# [WHAT THIS TASK INVOLVES]
Copy every row below word for word, leaving out the pictures.

== MATERIAL ==

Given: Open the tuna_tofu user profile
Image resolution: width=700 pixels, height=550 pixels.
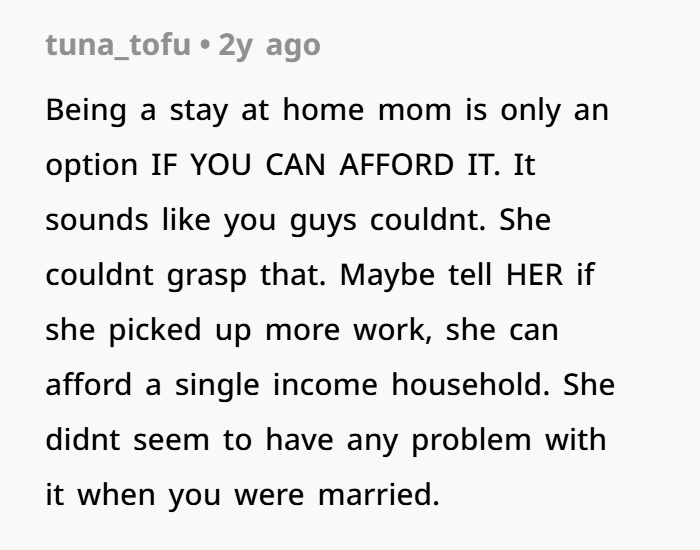Looking at the screenshot, I should click(x=117, y=47).
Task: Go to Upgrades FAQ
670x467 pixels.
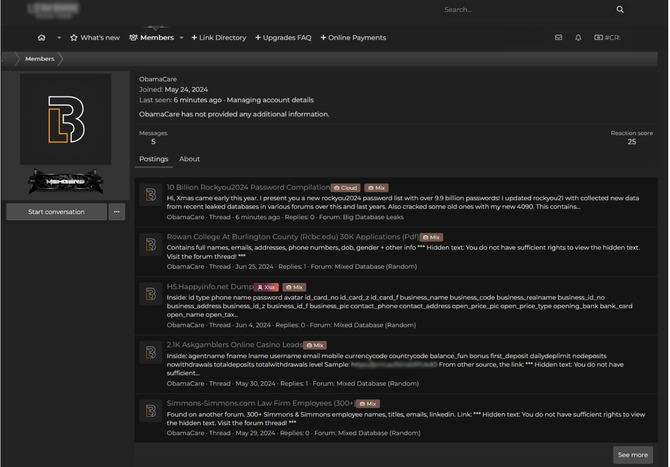Action: pyautogui.click(x=283, y=38)
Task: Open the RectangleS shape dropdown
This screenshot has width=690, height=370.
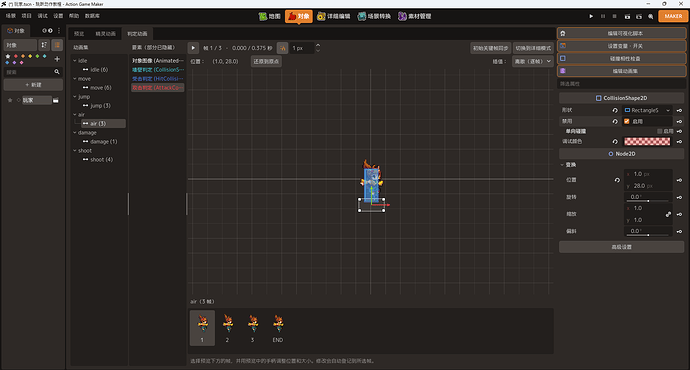Action: [x=647, y=110]
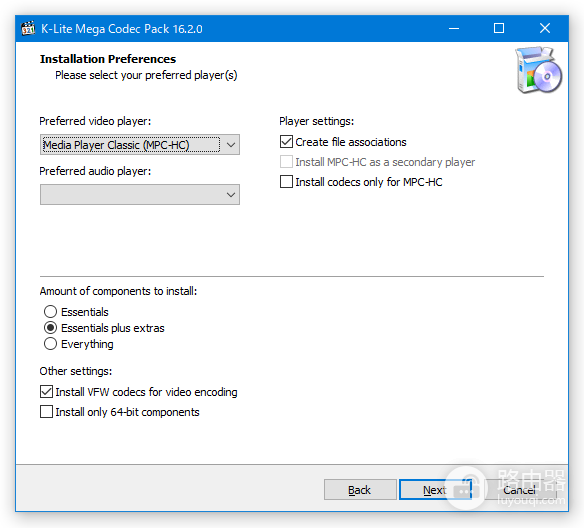Enable Install codecs only for MPC-HC

tap(286, 182)
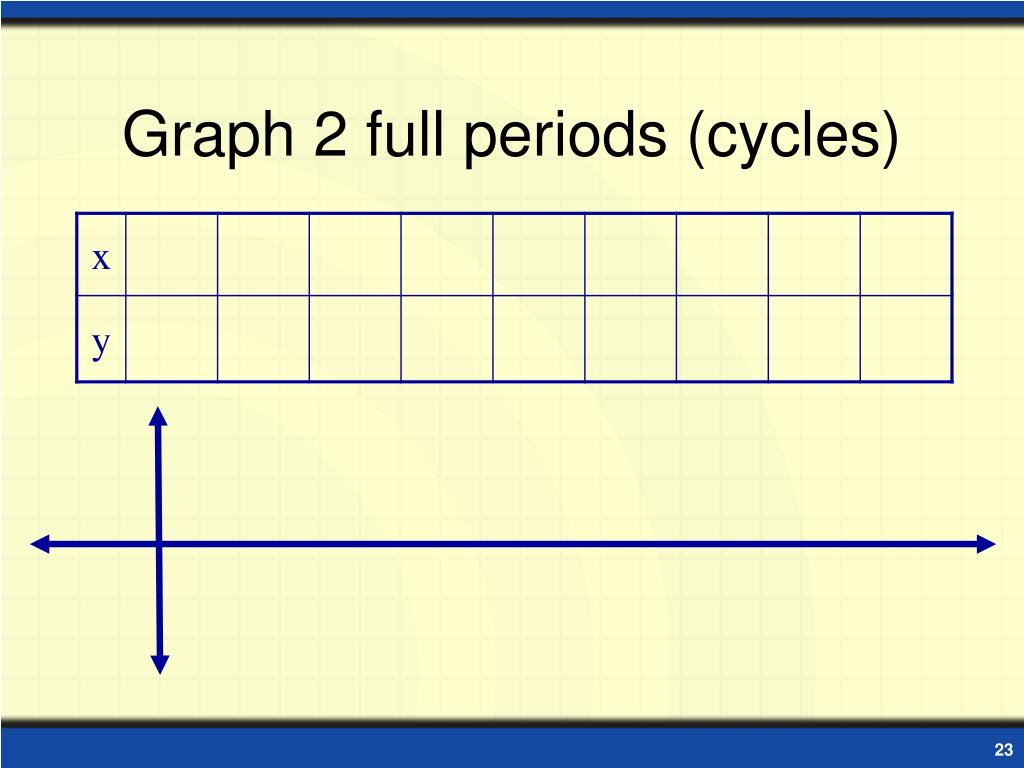Screen dimensions: 1024x768
Task: Select the x row label cell
Action: tap(101, 255)
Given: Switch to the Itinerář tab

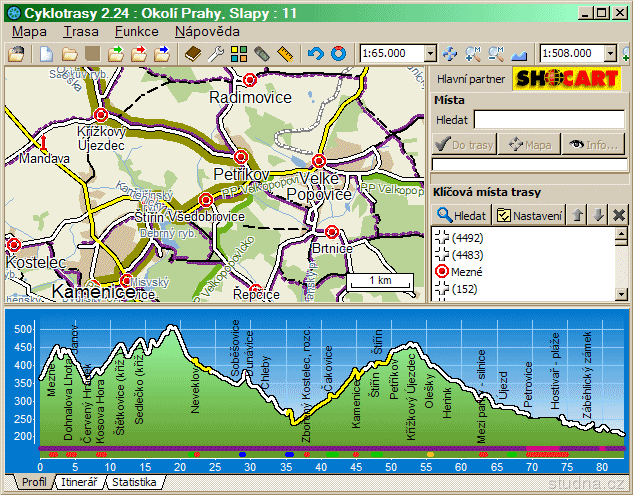Looking at the screenshot, I should point(78,482).
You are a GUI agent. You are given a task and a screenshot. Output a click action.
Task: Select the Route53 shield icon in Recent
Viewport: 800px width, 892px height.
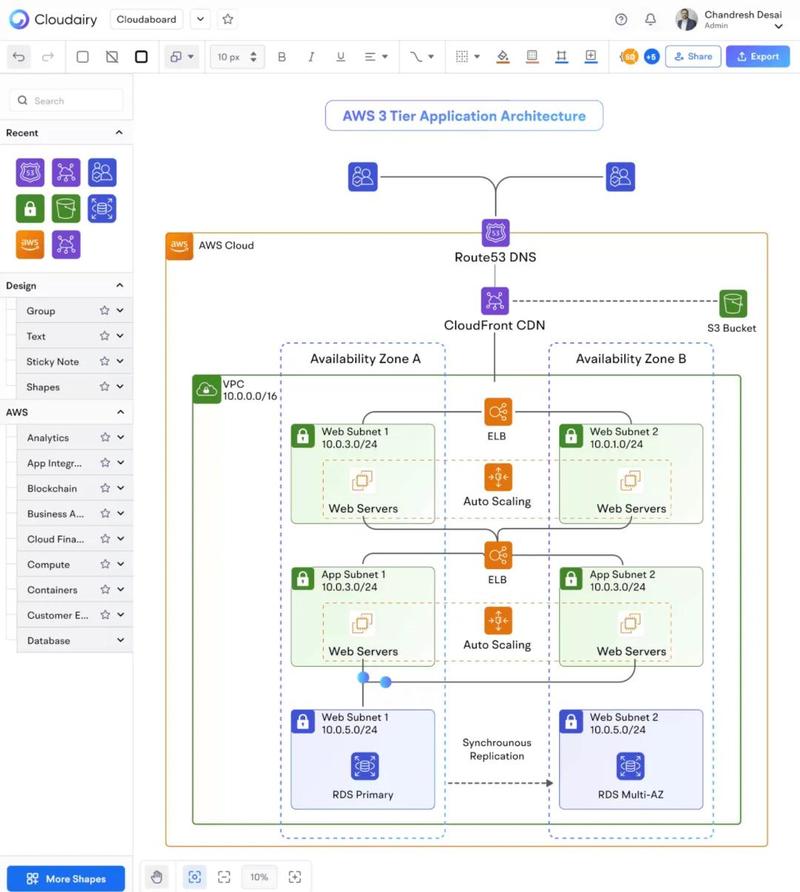[x=30, y=172]
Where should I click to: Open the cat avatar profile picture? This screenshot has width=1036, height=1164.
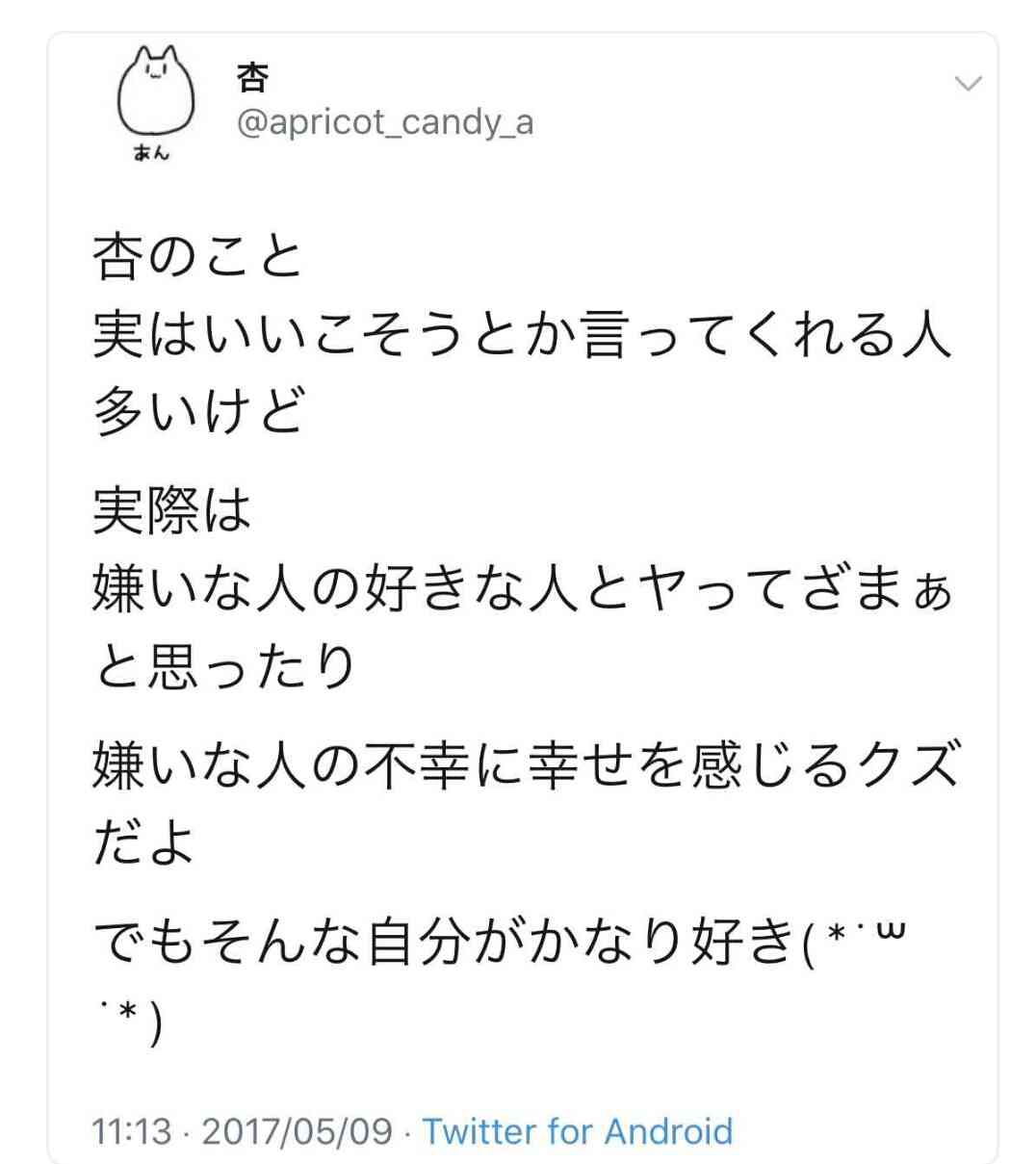(156, 100)
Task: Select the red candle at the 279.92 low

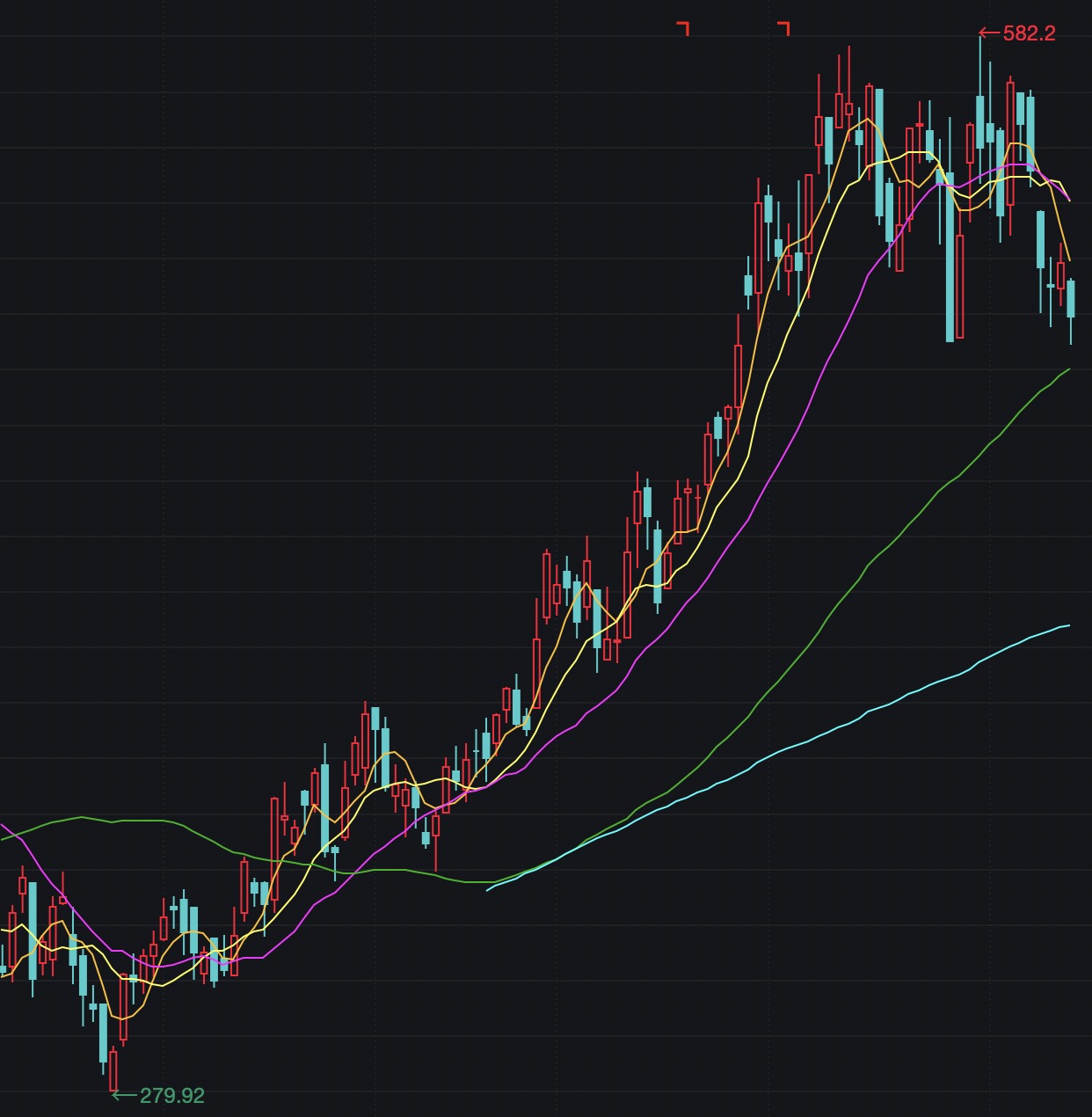Action: [113, 1069]
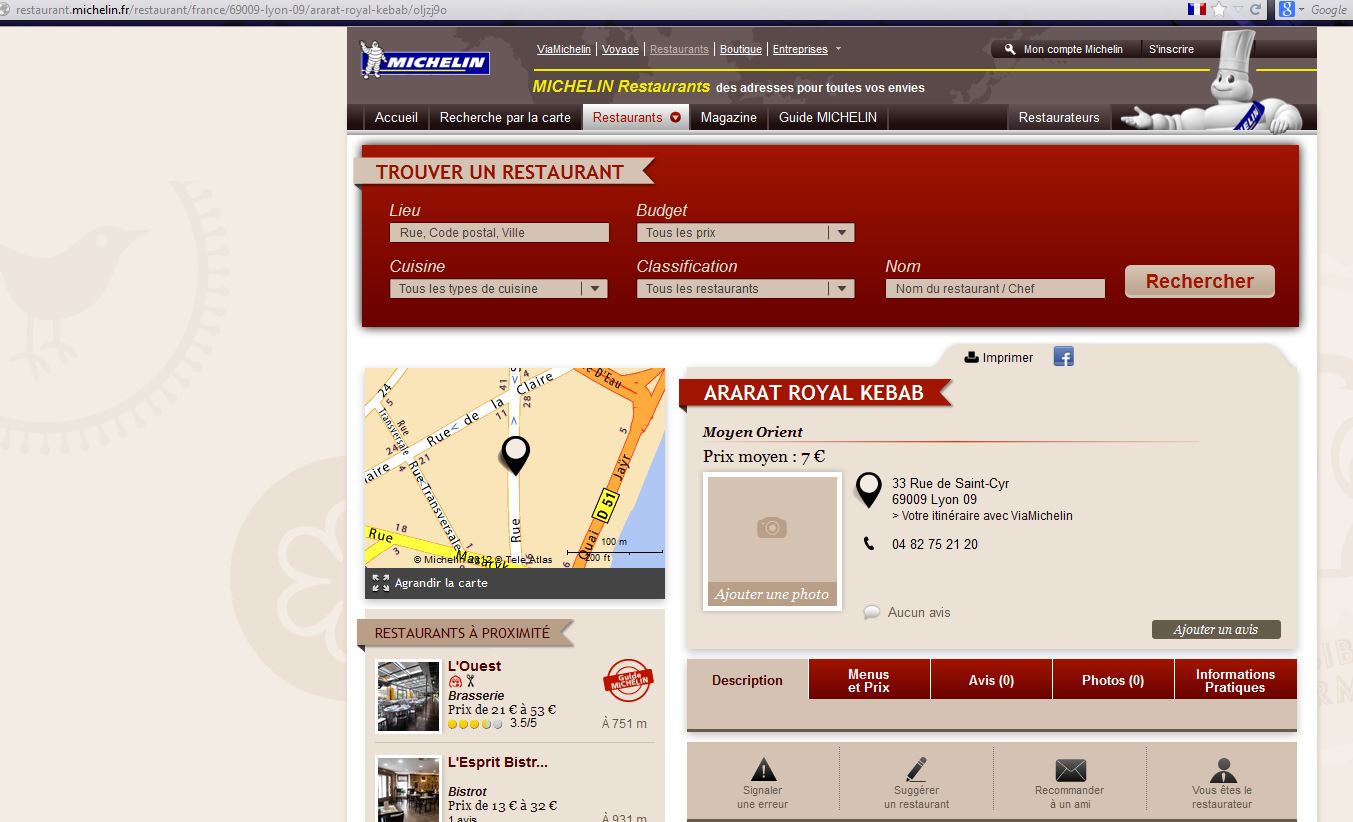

===

# [SOLUTION TO THIS PROBLEM]
Given: Open the tuna_tofu user profile
Image resolution: width=700 pixels, height=550 pixels.
Looking at the screenshot, I should click(x=117, y=47).
Task: Go to Upgrades FAQ
670x467 pixels.
Action: pyautogui.click(x=283, y=38)
Task: Open the RectangleS shape dropdown
This screenshot has width=690, height=370.
Action: [x=647, y=110]
Enable Install codecs only for MPC-HC

tap(286, 182)
Screen dimensions: 1024x768
Task: Select the x row label cell
Action: tap(101, 255)
Given: Switch to the Itinerář tab

Looking at the screenshot, I should point(78,482).
You are a GUI agent. You are given a task and a screenshot. Output a click action.
Task: Select the Route53 shield icon in Recent
Viewport: 800px width, 892px height.
[x=30, y=172]
Where should I click to: Open the cat avatar profile picture? This screenshot has width=1036, height=1164.
(156, 100)
Task: Select the red candle at the 279.92 low

Action: [113, 1069]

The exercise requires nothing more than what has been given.